▶ **Goal A**:
Transcribe the sine derivative thread between "By the definition" and "factoring out sin(x)", inclusive.
▶ **Goal B**:
The first proof in the sine derivative thread introduces the basis for its steps with "by" or "using." List each of those justifying phrases as it appears.

Prove the derivative of sinx = cosx

Prove the derivative of sinx = cosx

Prove using both methods:

(1) definition of the limit

(2) rules for derivatives

Help Please!!!!!

By the definition of the derivative:
f'(x) = lim (h-->0) [f(x + h) - f(x)]/h.

So, the derivative of sin(x) is given by the limit:
d/dx sin(x) = lim (h-->0) [sin(x + h) - sin(x)]/h.

Using the sine addition formula, this becomes:
lim (h-->0) [sin(x)cos(h) + cos(x)sin(h) - sin(x)]/h
= lim (h-->0) [sin(x)cos(h) - sin(x) + cos(x)sin(h)]/h, by re-arranging
= lim (h-->0) {sin(x)[cos(h) - 1] + cos(x)sin(h)]/h, by factoring out sin(x)
= lim (h-->0) {sin(x)[cos(h) - 1]/h + cos(x)[sin(h)/h]}.

Using the special limits:
lim (h-->0) [cos(h) - 1]/h = 0 and lim (h-->0) sin(h)/h = 1,

this limit equals sin(x)(0) + cos(x)(1) = cos(x). Therefore:
d/dx sin(x) = cos(x), as required.

As for your second question, what do you mean by "rules for derivatives?" The only proofs of the derivative of sin(x) that are not fallacious use the definition of the derivative.

limit (sin(x+t)-sinx)/t = limit 2cos((x+t+x)/2)sin((x+t-x)/2)/t
= cos (x+t/2) * sin(t/2) / (t/2)
when t -> 0 sint/t -> 1
so the limit = cosx

▶ **Provided information**:

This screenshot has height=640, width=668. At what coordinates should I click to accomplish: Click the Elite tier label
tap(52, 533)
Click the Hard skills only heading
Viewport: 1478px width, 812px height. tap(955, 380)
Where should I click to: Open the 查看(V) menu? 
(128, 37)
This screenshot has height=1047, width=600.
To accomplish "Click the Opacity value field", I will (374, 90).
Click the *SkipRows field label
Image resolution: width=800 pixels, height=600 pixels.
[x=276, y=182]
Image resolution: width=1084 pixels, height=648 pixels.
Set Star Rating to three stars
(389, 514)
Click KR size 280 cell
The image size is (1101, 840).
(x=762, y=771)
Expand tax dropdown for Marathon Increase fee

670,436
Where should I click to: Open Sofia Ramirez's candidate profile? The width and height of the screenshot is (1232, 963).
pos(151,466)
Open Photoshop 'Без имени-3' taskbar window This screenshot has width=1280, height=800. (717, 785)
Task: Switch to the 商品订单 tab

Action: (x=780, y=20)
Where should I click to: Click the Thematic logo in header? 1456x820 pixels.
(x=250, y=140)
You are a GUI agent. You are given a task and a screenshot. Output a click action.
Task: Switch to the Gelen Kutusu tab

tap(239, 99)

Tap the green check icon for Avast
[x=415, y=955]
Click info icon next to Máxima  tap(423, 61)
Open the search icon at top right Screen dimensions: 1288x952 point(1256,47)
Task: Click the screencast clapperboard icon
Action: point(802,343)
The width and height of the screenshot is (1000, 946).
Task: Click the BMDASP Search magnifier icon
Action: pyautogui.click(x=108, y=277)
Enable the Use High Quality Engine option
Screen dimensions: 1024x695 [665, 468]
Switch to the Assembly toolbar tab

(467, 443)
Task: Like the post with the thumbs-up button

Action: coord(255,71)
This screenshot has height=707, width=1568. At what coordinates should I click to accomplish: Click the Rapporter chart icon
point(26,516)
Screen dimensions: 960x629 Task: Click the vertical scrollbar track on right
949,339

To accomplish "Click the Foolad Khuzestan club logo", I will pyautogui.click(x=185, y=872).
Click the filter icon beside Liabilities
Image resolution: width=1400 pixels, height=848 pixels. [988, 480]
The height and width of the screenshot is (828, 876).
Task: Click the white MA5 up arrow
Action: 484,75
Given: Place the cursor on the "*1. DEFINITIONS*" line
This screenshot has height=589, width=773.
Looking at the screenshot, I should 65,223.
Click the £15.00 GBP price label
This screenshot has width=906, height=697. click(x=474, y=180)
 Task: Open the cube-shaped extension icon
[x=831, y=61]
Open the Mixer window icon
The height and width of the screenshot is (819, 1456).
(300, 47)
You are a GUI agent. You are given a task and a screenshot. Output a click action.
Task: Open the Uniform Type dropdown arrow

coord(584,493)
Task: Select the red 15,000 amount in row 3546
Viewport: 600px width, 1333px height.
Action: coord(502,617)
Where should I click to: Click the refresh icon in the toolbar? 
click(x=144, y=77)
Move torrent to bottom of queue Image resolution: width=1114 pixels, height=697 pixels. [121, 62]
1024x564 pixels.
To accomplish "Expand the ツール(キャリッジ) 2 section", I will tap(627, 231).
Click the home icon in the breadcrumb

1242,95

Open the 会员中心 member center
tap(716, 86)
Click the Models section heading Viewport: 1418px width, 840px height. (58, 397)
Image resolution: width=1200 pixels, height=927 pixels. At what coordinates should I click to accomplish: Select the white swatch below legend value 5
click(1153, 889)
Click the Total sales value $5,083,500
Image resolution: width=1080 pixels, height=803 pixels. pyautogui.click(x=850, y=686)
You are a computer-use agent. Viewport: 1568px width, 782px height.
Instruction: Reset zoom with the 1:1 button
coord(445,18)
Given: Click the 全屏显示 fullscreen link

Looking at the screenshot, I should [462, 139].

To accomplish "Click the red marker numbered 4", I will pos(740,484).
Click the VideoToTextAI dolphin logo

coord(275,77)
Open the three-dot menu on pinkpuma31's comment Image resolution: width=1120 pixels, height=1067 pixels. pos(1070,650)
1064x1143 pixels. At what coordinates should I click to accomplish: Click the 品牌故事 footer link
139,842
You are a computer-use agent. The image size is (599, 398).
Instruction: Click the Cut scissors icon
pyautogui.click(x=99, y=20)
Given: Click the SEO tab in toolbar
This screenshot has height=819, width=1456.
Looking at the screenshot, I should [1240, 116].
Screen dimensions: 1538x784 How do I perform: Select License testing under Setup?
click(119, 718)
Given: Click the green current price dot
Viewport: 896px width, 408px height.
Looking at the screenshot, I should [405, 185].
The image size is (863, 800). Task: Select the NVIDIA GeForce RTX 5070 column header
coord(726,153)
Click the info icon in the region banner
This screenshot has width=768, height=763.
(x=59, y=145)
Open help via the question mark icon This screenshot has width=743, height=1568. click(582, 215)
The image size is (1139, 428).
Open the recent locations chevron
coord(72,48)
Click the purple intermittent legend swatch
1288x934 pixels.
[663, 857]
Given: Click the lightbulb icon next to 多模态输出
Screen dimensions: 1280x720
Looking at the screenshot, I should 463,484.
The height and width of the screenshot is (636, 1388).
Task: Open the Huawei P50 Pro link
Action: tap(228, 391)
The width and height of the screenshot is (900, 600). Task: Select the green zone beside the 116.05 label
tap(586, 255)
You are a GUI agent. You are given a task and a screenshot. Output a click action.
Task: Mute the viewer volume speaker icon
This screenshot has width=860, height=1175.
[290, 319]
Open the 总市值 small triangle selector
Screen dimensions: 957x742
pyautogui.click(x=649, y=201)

▶ **Correct response A**:
By the definition of the derivative:
f'(x) = lim (h-->0) [f(x + h) - f(x)]/h.

So, the derivative of sin(x) is given by the limit:
d/dx sin(x) = lim (h-->0) [sin(x + h) - sin(x)]/h.

Using the sine addition formula, this becomes:
lim (h-->0) [sin(x)cos(h) + cos(x)sin(h) - sin(x)]/h
= lim (h-->0) [sin(x)cos(h) - sin(x) + cos(x)sin(h)]/h, by re-arranging
= lim (h-->0) {sin(x)[cos(h) - 1] + cos(x)sin(h)]/h, by factoring out sin(x)

▶ **Correct response B**:
- By the definition of the derivative
- Using the sine addition formula
- by re-arranging
- by factoring out sin(x)
- Using the special limits